This is an exercise question for my Measure Theory course and I cannot seem to be making any progress with the problem. Here it is:
Let $f \in L'(\mathbb{R})$ be a given function. Prove that the following assertions are equivalent.
a) $f = 0$ almost everywhere on $\mathbb{R}$.
b) $\int_K f(x) \,d\mu(x)= 0$ for each compact subset $K$ of $\mathbb{R} $
c) $\int_O f(x) \,d\mu(x) = 0$ for each open subset $O$ of $\mathbb{R}$
d) $\int_\mathbb{R} f(x)\omega(x) \,d\mu(x)= 0 $ for each function $\omega \in C_c(\mathbb{R})$, the space of the continuous functions with compact support.
e) $\int_\mathbb{R} f(x)\omega(x) \,d\mu(x)= 0 $ for each function $\omega \in C_0(\mathbb{R})$, the space of the continuous functions that vanish at infinity.
I suppose I have to show that $a \implies b \implies c \implies a$ and $ c \implies d \implies e \implies c $. So far I could show that $b \implies c$ but I have no clue how to show d or e. Any help would be greatly appreciated.
It is related to the regularity of Lebesgue measure. I prove $(c)\Rightarrow(a)$. Let $A=\{x\mid f(x)>0\}$ and $B=\{x\mid f(x)<0\}$. Supppose that $(c)$ holds. We go to prove that $\int_{A}f=0$ and it will follow that $\mu(A)=0$. (Prove by contradiction. Suppose the contrary that $\mu(A)>0$. Define $A_{n}=\{x\mid f(x)\geq\frac{1}{n}\}$. Observe that $A=\cup_{n}A_{n}$, so there exists $n$ such that $\mu(A_{n})>0$. Now $0=\int_{A}f\geq\int_{A_{n}}f\geq\frac{1}{n}\mu(A_{n})>0$, which is a contradiction.) Choose a decreasing sequence of open set $(O_{n})$ such that $A\subseteq O_{n}$ for each $n$ and $\mu(O_{n}\setminus A)\rightarrow0$ (see Remark 1 for the construction). Let $G=\cap_{n}O_{n}$, then $A\subseteq G$ and $\mu(G\setminus A)=0$. In other word, $1_{G}=1_{A}$ $\mu$-a.e.. Observe that $1_{O_{n}}\rightarrow1_{G}$ pointwisely and hence $f1_{O_{n}}\rightarrow f1_{G}$ pointwisely. Moreover, $(f1_{O_{n}})$ is dominated by the integrable function $|f|$. Now \begin{eqnarray*} \int_{A}fd\mu & = & \int_{G}fd\mu\\ & = & \int f1_{G}d\mu\\ & = & \lim_{n}\int f1_{O_{n}}d\mu\\ & = & \lim_{n}\int_{O_{n}}fd\mu\\ & = & 0. \end{eqnarray*}
Similarly, we can show that $\int_B f=0$ and hence $\mu(B)=0$.

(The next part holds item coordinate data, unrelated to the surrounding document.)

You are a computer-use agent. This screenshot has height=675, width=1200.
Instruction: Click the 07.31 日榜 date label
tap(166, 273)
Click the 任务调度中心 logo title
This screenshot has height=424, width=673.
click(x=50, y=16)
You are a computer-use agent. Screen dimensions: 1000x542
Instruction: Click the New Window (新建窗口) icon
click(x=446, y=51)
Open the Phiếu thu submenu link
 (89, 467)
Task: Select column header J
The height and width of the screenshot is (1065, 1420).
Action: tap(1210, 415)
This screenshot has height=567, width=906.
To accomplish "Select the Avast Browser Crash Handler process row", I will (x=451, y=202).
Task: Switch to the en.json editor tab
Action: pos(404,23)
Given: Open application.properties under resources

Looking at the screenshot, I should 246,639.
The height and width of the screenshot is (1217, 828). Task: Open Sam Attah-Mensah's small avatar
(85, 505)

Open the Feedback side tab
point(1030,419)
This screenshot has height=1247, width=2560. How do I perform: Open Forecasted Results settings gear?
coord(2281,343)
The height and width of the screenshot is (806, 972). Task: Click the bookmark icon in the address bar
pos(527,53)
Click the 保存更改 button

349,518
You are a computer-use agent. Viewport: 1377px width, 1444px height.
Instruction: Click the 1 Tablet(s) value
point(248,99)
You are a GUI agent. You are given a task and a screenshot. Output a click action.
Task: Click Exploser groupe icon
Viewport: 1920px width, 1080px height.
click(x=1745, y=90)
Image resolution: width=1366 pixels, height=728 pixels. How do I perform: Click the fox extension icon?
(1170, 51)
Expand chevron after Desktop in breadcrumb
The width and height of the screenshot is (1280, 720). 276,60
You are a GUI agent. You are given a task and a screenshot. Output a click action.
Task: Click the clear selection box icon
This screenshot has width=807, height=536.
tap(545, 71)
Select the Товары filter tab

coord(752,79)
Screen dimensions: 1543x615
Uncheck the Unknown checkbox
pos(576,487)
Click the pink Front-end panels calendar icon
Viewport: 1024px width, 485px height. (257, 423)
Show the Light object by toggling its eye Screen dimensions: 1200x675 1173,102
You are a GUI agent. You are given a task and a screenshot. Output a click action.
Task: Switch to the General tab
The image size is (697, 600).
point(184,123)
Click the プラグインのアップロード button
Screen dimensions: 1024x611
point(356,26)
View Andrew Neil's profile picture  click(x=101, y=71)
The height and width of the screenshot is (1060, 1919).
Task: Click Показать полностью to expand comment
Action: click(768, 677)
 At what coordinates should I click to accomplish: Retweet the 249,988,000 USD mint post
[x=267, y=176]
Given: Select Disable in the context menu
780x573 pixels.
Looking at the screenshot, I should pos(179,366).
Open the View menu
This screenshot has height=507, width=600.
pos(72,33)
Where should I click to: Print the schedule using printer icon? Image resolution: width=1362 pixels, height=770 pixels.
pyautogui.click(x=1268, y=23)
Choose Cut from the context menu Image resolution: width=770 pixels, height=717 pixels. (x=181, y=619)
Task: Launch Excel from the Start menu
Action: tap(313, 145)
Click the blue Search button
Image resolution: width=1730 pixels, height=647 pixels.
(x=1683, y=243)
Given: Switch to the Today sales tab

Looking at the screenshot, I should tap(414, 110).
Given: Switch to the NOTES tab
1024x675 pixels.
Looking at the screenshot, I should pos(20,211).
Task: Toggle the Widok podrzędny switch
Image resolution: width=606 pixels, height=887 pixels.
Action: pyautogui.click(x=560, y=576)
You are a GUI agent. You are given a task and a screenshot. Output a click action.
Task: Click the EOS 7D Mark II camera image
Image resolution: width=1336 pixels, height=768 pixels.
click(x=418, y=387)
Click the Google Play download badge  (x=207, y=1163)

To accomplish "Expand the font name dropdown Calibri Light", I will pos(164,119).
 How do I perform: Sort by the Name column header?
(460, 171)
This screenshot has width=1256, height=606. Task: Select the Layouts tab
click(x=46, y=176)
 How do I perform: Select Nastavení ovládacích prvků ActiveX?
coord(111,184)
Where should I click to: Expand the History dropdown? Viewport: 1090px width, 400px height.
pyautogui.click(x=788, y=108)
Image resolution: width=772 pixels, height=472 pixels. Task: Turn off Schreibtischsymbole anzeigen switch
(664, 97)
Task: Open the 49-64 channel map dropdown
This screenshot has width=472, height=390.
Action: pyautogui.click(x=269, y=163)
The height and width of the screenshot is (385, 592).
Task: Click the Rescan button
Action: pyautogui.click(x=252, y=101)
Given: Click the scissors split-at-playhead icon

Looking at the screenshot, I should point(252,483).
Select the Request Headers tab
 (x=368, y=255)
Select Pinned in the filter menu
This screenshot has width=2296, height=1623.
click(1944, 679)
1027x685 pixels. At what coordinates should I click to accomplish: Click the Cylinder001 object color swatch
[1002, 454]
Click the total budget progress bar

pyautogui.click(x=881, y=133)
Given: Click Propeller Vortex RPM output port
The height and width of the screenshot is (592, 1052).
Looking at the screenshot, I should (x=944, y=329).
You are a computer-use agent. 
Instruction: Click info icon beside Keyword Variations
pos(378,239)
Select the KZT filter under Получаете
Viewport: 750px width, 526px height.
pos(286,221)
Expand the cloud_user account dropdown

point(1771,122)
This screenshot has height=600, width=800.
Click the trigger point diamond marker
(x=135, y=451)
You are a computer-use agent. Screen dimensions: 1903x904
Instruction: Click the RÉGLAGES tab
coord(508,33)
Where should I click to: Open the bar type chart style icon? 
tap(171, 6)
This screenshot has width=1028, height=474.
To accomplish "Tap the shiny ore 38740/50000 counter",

Remark 1: Let $\varepsilon>0$ be given. For each $k\in N$, let $A_{k}=A\cap[-k,k]$. Note that $\mu(A_{k})<\infty$. Recall the way that we define Lebesgue (outer) measure of $A_{k}$: $\mu(A_{k})=\inf\{\sum_{i=1}^{\infty}\mu(I_{i})\mid A_{k}\subseteq\cup_{i=1}^{\infty}I_{i}\mbox{ and }I_{i} \mbox{ is an open interval.}\}$. There exists an open set $U_{k}$ such that $A_{k}\subseteq U_{k}$ and $\mu(U_{k})-\mu(A_{k})<\varepsilon/2^{k}$. Let $U=\cup_{k}U_{k}$. Note that $A=\cup_{k}A_{k}$. Then $A\subseteq U$ and \begin{eqnarray*} & & \mu(U\setminus A)\\ & \leq & \mu(\cup_{k}(U_{k}\setminus A_{k}))\\ & \leq & \sum_{k=1}^{\infty}\mu(U_{k}\setminus A_{k})\\ & \leq & \varepsilon. \end{eqnarray*} This shows that there exists a sequence of open sets $(U_{n})$ such that $A\subseteq U_{n}$ and $\mu(U_{n}\setminus A)\rightarrow0$. Finally, let $O_{n}=\cap_{i=1}^{n}U_{i}$, then $(O_{n})$ is a decreasing sequence of open sets with $A\subseteq O_{n}$ and $\mu(O_{n}\setminus A)\rightarrow0$.